• _WRITTEN TASK_
Pick out each line in the items below that contains the word "width" and copy those lines.

• _SUPPLIED RECORDS_

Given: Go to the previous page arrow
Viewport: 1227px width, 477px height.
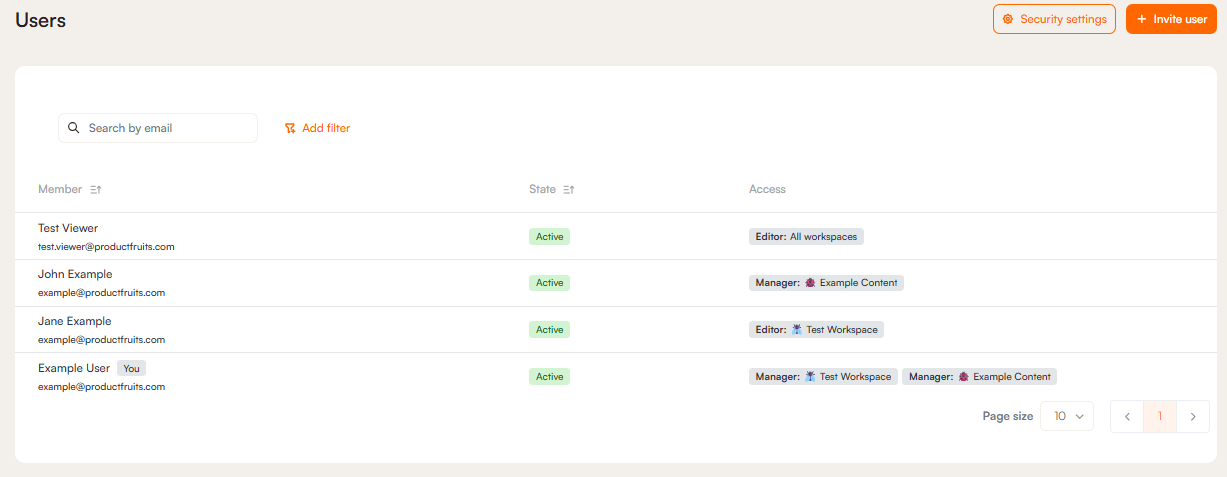Looking at the screenshot, I should 1127,417.
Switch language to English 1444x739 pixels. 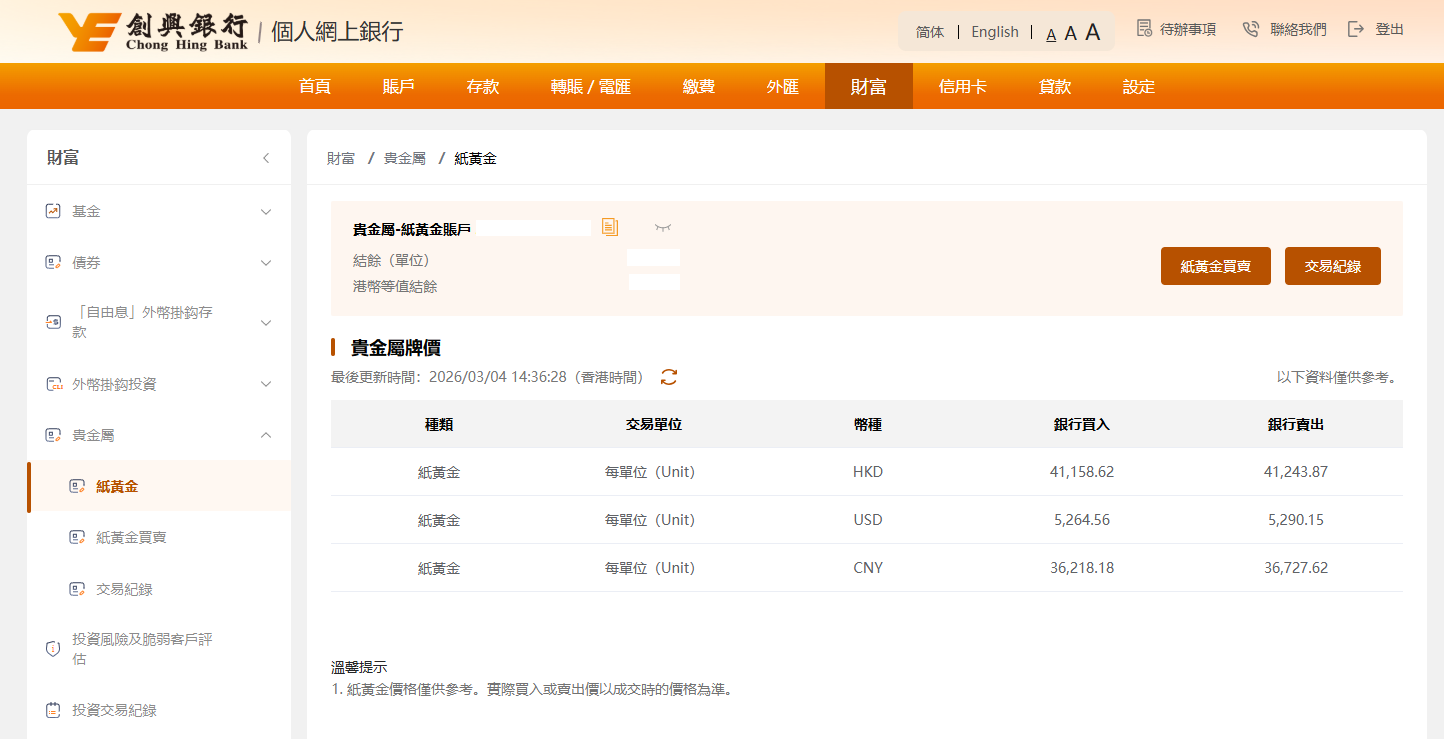[x=994, y=32]
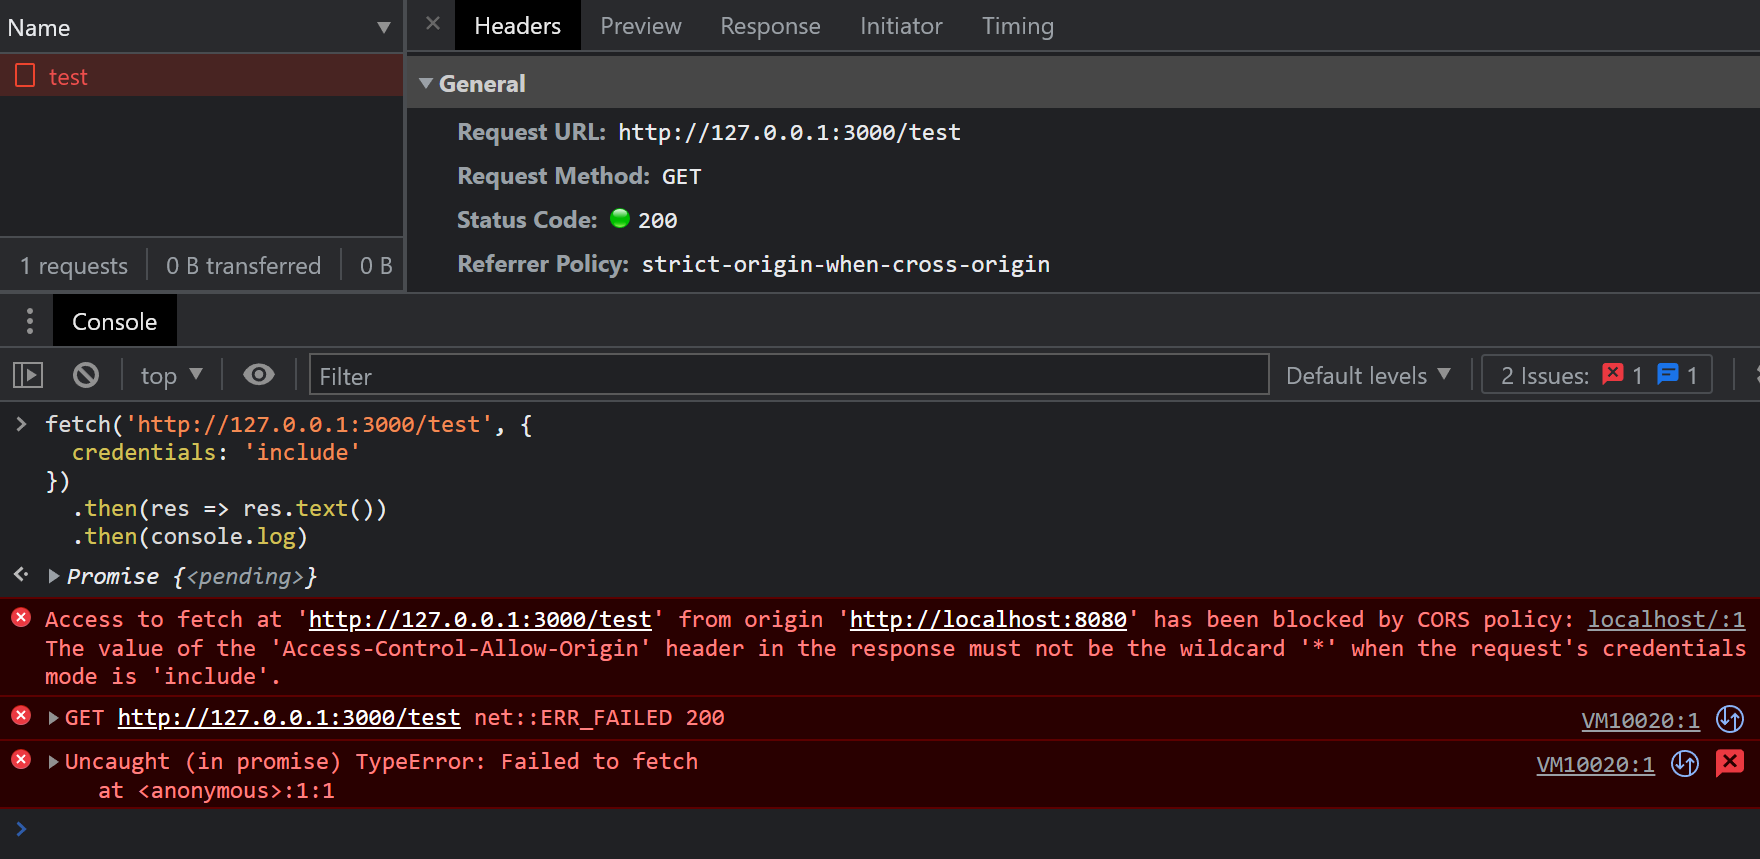Click the red issue icon in Issues counter
The width and height of the screenshot is (1760, 859).
(x=1612, y=374)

• _RESULT OF THIS TASK_
Viewport: 1227px width, 477px height.
The width and height of the screenshot is (1760, 859).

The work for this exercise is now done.